Марина Цветаева не скрывала, что любит евреев больше русских. Рассадин подобное отношение не декларирует, а утверждает его всей последовательной системой оценок, даваемых современникам — русским и евреям. Даже самые ущербные, с точки зрения Рассадина, евреи характеризуются во много раз мягче, чем неприятные — а такие почти все — русские. Так, Борису Полевому практически прощается и «неукоснительный сталинизм», и «антивкус» либо потому, что он «почти беспрепятственно печатал» Рассадина «как стороннего автора» (это проявление «антивкуса» или совпадение по иным, не вкусовым критериям?), либо за презрение к «скобарям», к «антисемитски-черносотенной компании софроновых-грибачевых», либо за то и другое вместе.

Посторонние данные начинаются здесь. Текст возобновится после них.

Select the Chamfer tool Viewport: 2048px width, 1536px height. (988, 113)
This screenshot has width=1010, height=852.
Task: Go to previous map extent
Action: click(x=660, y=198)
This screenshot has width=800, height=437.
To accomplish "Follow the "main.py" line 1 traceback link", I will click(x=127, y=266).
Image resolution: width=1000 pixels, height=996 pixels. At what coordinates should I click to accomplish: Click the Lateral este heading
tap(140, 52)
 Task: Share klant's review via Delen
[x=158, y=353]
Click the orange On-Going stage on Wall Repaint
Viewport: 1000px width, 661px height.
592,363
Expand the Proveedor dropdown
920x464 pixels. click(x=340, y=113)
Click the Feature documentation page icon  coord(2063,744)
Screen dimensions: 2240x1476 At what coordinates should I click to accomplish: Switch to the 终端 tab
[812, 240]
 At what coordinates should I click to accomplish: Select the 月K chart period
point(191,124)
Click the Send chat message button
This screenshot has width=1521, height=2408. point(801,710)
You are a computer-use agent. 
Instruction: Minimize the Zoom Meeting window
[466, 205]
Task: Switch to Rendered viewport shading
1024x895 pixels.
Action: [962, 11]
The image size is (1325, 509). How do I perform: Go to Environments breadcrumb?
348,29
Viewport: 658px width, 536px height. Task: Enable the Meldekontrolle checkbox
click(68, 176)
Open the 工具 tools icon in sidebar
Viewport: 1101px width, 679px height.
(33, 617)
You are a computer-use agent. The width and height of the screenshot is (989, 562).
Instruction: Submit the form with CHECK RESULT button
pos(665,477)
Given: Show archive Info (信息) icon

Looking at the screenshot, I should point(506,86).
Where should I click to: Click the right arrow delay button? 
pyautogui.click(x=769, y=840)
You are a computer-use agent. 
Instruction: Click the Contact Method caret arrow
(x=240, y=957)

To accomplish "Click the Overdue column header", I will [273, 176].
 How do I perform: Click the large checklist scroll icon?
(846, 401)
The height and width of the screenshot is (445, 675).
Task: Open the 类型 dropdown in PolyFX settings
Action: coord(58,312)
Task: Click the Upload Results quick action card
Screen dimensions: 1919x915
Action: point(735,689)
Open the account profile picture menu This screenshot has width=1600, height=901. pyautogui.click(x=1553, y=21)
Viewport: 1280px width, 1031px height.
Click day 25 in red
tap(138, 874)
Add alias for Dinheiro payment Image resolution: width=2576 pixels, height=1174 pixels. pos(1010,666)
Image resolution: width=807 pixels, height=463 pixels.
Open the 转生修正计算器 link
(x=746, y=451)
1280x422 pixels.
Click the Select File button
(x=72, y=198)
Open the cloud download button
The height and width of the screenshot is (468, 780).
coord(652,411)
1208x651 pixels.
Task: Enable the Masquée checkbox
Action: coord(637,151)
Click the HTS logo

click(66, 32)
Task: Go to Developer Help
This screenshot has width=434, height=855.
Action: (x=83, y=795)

Любовь Ст. Рассадина к евреям настолько сильна и слепа, настолько он хочет каждого из них «отмыть», облагородить, что не гнушается откровенным шулерством. Русским же в мемуарах Ст. Рассадина достается по полной программе. Больше всего Михаилу Шолохову, Василию Белову, Владимиру Максимову, Юрию Казакову, Станиславу Куняеву, Вадиму Кожинову. Приведем некоторые характеристики: «шут гороховый», «продукт тягчайшего распада», «редко мне попадалась <…> человеческая, да почти уже не человеческая особь такой мерзости и примитивности», «Роман „Они сражались за Родину“ — сочинение беспомощно-балагурное, будто написанное в соавторстве с дедом Щукарем; вещь, которую не хватило сил даже закончить. Щукариная фантазия не беспредельна, а фронтового опыта у Шолохова, не приближавшегося к передовой, не было» и т. д.
В работах и духовной автобиографии Михаила Лобанова предвзятость по национальному или иному критерию отсутствует. Критик предельно последователен и строг не только по отношению к русскоязычным авторам, но и к «своим», к тем, кто числится или действительно является нашей национальной гордостью.
Например, в статье «Освобождение» мысль об отсутствии или недостатке экзистенциальности как распространенном заболевании современной литературы иллюстрируется романами С. Залыгина, в которых «вроде бы много всего: и истории, и актуальных злободневных проблем, и всяких событий — от гражданской войны, коллективизации, различных общественных перипетий, вплоть до какого-нибудь „южноамериканского варианта“, — но все это, в сущности, не что иное, как беллетризованная литературная полемика <…>. Это, вероятно, и нужно, но маловато для искусства, нет в этих романах того, что делало бы их в чем-то откровением, — нет живого, непосредственного опыта (заменяемого умозрительными конструкциями), нет того психологического переживания, из которого и исходят жизненные токи в произведении».